Staff Stance: COVID Comes to Texas – Again: How Texas Fails to Protect Students and Teachers

Beck Williams and LiLi Xiong

On March 13, 2020, the Austin Independent School District (AISD) closed its schools temporarily to contain the spread of the COVID-19 virus. Less than a hundred cases had been identified in the United States, a mere scruple of the millions identified since then. On Aug. 17, 2021, most students set foot in physical classrooms for the first time in over a year. However, it was not business as usual. 

Although the vaccine has been widely available since the beginning of the year, students are still required to wear masks and socially distance when possible. The district defied a state executive order prohibiting the requirement of face masks in public schools, with Superintendent Stephanie Elizalde stating, “I am responsible for the safety, the health and the welfare of each and every one of our students and our staff.” Despite lowering case numbers, hospitalizations, and deaths, now is no time to let down our guard against threats to student and staff health.

One of the most effective protectors against COVID-19 is the use of facemasks. Masks catch large respiratory droplets exhaled by wearers, preventing them from spreading through the air around them. This limits the likelihood of wearers spreading respiratory viruses including COVID-19. 

Masks have been used to prevent disease since the early 20th century Manchurian Plague, and evidence suggests the use of rudimentary face coverings as far back as the Black Death. In addition to a history of mask usage, modern scientific data also supports their effectiveness. 

According to the Mayo Clinic, the proper use of a cloth face mask can, along with regular hand-washing and social distancing, help slow or prevent the spread of COVID-19. A study conducted in Bangladesh by Innovations for Poverty Action and led by top American scientists found that the use of face masks could reduce symptomatic COVID-19 cases by 9%, with reason to believe they may be even more effective. Additional studies by the Centers for Disease Control (CDC) confirm the effectiveness of masks, including in reducing outbreaks in schools. Considering the minor inconvenience that wearing a mask poses, this evidence suggests that the proper course of action is to continue to require their use in Austin schools for the time being.The best long-term solution to the pandemic, though, is vaccination. At present, there are three approved COVID-19 vaccines in the United States, with all three being readily available to anyone who wants one. The most effective are the two-dose Pfizer and Moderna mRNA vaccines, with the one-dose Johnson and Johnson viral vector vaccine affording slightly less protection. However, all vaccines are monumentally helpful. A study from the New England Journal of Medicine found that both mRNA vaccines were effective in preventing health care workers from catching and spreading the virus, with Pfizer being 88.8% effective and Moderna 96.3% with full vaccination. These vaccines can not only prevent the spread of the disease, but can greatly reduce the severity of breakthrough cases. According to CDC research, full mRNA vaccination is 89% effective in preventing hospitalization among vaccinated COVID-19 patients, and 90% effective in preventing ICU admission. It is for this reason that AISD initiatives to help students and staff get vaccinated are so important in protecting their health.

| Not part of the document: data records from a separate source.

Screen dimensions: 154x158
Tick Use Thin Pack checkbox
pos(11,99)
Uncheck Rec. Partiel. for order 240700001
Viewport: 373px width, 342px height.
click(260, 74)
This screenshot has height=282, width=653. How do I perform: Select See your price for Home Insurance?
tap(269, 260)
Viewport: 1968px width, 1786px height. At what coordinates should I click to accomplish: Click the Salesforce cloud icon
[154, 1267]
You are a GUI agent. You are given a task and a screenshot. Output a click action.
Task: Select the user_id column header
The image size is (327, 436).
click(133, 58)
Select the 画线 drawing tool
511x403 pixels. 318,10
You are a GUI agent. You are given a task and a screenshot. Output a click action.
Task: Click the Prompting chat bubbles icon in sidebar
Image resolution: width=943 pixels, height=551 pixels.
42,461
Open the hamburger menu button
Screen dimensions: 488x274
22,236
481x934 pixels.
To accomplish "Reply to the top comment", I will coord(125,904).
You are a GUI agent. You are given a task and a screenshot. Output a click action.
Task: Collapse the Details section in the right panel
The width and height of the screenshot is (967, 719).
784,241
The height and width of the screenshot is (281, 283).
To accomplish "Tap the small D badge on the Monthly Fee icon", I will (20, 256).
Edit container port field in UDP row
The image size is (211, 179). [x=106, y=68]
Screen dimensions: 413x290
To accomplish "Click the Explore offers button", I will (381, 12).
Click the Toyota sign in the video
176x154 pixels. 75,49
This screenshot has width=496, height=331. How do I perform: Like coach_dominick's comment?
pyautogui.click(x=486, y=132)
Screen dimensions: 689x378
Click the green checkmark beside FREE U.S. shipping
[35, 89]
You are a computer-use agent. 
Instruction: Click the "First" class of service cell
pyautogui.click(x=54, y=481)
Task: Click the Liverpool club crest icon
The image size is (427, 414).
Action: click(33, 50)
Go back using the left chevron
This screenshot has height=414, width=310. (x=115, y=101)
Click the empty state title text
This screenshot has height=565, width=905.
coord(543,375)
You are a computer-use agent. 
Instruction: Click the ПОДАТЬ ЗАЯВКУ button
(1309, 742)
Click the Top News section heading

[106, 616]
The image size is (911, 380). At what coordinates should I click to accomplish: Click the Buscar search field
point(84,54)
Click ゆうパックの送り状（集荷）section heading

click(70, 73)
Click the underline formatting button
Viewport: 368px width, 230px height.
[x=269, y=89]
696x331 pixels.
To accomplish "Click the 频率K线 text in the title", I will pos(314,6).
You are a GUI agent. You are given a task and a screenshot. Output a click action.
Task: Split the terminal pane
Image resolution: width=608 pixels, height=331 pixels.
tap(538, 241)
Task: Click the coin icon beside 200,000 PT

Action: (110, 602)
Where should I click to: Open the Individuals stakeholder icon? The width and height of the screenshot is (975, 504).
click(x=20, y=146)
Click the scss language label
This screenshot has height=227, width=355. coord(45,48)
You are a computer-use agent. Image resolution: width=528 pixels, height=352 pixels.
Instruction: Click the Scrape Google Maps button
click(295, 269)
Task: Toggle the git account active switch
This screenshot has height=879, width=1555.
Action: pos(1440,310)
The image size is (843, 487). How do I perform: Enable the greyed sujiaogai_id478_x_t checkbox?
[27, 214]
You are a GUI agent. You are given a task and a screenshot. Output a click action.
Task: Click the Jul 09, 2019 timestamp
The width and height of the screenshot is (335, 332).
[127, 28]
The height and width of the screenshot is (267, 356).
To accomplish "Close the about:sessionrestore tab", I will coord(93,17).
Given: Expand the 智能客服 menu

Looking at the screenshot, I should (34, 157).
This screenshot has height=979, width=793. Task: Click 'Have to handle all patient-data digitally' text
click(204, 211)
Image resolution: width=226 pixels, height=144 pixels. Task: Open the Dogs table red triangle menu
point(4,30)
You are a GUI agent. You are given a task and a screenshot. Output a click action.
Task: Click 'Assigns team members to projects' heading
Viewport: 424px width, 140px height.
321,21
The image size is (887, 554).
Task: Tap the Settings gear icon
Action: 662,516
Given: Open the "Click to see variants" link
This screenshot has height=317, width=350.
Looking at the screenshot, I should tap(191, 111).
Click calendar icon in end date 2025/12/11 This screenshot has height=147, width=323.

Despite their great success, there are many who object to the vaccine. While it is easy to become divided into “us and them” and self-separate between vaccinated and unvaccinated, this will get us no closer to the end of the pandemic or to convincing those who have yet to be vaccinated to do so. It is important to recognize that there are, in fact, risks associated with the vaccine. For example, the Food and Drug Administration (FDA) requires a warning label on Pfizer and Moderna vaccines due to their connection with myocarditis and pericarditis, two types of inflammation of the heart. 

While these concerns are valid, the risk of developing these side effects is extremely small; only 12.6 of every million people vaccinated will develop them. What’s more, almost all who did experience these symptoms made a full recovery aided by rest and medication. The FDA has also fully approved the Pfizer vaccine for widespread use. While all are entitled to make their own choices, it is important to distribute information that can dispel myths about the vaccine, as well as make vaccination easily available to AISD students and staff.

The State of Texas made no effort to implement measures to prevent the spread of the virus during the surge in fall of 2021, even as case numbers neared those seen at the height of the pandemic. While the seven-day average of new COVID-19 cases soared past 20,000 in September, Gov. Greg Abbott refused to implement mask mandates anywhere in the state. He even went so far as to issue an executive order barring cities and school districts from implementing such mandates, though the Texas Supreme Court has allowed some districts to do so. This kind of reckless behavior endangers Texans, and attempts to prevent school districts like Austin from protecting the health and safety of students and staff. 

Despite obstacles from the state and the prevalence of misinformation, AISD must continue to implement sensible safety measures to combat the spread of COVID-19. As the pandemic has now claimed over 700,000 American lives, we cannot afford to pretend we are in the clear. The only way to fight and defeat this pandemic for good is to vaccinate the vast majority of the people. But, as long as almost half of the State of Texas remains unvaccinated, we must remain vigilant. The game is not over until the final whistle blows, and we cannot afford to give up now.